**The task**
From the question about the factorial sum, copy word for word the passage starting at "Is there a closed" and ending at "equal to $0$.".

Is there a closed form for the infinite sum $$\sum \limits_{n=0}^{\infty} \frac{1}{(n+a)!} \mathrm{?}$$ where a is an integer greater than or equal to $0$.
When $a=0$, the sum is just the series expansion for $e$, $\sum \limits_{n=0}^{\infty} \frac{1}{n!}=e$
When $a=1$, the sum can be rewritten as $\sum \limits_{n=0}^{\infty} \frac{1}{(n+1)!}= \sum \limits_{n=1}^{\infty} \frac{1}{n!} =\frac{1}{1!}+\frac{1}{2!}+\frac{1}{3!}+ \dots=e-1$.
When $a=2$, the sum can be rewritten as $\sum \limits_{n=0}^{\infty} \frac{1}{(n+2)!}= \sum \limits_{n=2}^{\infty} \frac{1}{n!} =\frac{1}{2!}+\frac{1}{3!}+\frac{1}{4!}+\dots=e-2$.
When $a=3$, the sum can be rewritten as $\sum \limits_{n=0}^{\infty} \frac{1}{(n+3)!}= \sum \limits_{n=3}^{\infty} \frac{1}{n!} =\frac{1}{3!}+\frac{1}{4!}+\dots=e-\frac{5}{2}$.

**Material**

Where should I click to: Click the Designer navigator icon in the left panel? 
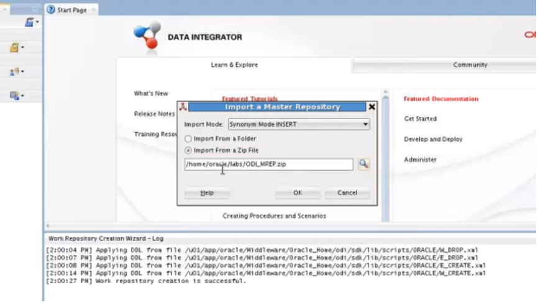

**Answer for this exercise**
Is there a closed form for the infinite sum $$\sum \limits_{n=0}^{\infty} \frac{1}{(n+a)!} \mathrm{?}$$ where a is an integer greater than or equal to $0$.